Confession: I’m white. I’m heterosexual. I’m monogamous. I identify as female.
So why exactly would I be drawn to this sort of collection?
It’s no secret mainstream publishing tends to lack diversity, especially when it comes to stories featuring romantic relationships. I bet if you search the top 50 books on Amazon in the romance genre, you likely won’t find a story with a polyamorous, transgender, or gay protagonist. And yet, people who identify with the “other” and their multi-faceted, deeply rooted, relevant, and beautiful relationships exist in our world—in droves. When media and cultural representation lag behind the ubiquity of real-life experiences, well, we aren’t being very inclusive to people who don’t align with “societal norms,” are we?

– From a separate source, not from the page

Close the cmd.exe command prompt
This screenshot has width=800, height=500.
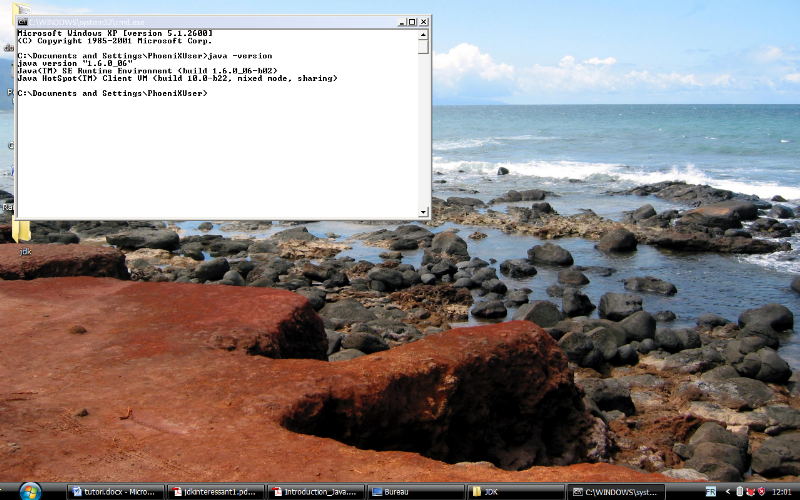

On a more personal level, limiting my readership to narratives that I can directly relate to thanks to my own life experience is … boring. Like, really boring. Because guess what, I’ve already lived it. Or I’m living it now. Give me something new!
Solarwyrm Press certainly did. Marked by Scorn, edited by Dominica Malcolm, is a fresh, emotionally charged, and entertaining collection of fiction, poetry, and memoir finely woven together by currents of love, sexual energy, and relational diversity aplenty.
When I first received by advance review copy, I will admit, I was a little worried. Clocking in at nearly 300 pages, I was concerned the stories would become repetitive, but no two stories in this volume are alike, just as no two relationships in this world are alike.
In “Emergency Encounter,” Cindy Stauffer emphasizes our human need for physical intimacy to endure potentially soul-sucking hardships—even if that intimacy is at the hands or lips of someone other than your significant other.
Tara Calaby’s “Breaking Point” shows us just how far we’ll go for someone we once loved, even if that relationship was complicated at best.
Sara Dobie Bauer’s “If It Ain’t Broke” tells the story of Professor Nate Evans’ crush on his awkward yet beguiling student, Henry, and the magic of Christmas and acceptance.
Vanessa Ng’s “Keeping Mum About Dad” lends insight to the experience of a daughter growing up with a father who identifies as female.
Baylea Jones’ “Spar” dissects the cruelty of first love and keeping face in high school.
Kawika Guillermo’s “Love is in the Blood” speaks of the delicate balance between tradition, inevitability, rebirth, and identity.
GK Hansen’s “Roulez” uses the pronoun “they” in relation to the story’s gender non-binary protagonist.
And that’s only a taste of the beautiful stories in this volume that stirred up my emotions, made me laugh, made me ache, and taught me a thing or two.
Altogether, the collection is uplifting, heart-wrenching, sexy, fun, wicked, but most of all, utterly important. Because the one thing that ties all of these stories of breakups and makeups and threesomes and violence and werewolves and partnerships and understanding together—is love. And what could possibly be more important than that?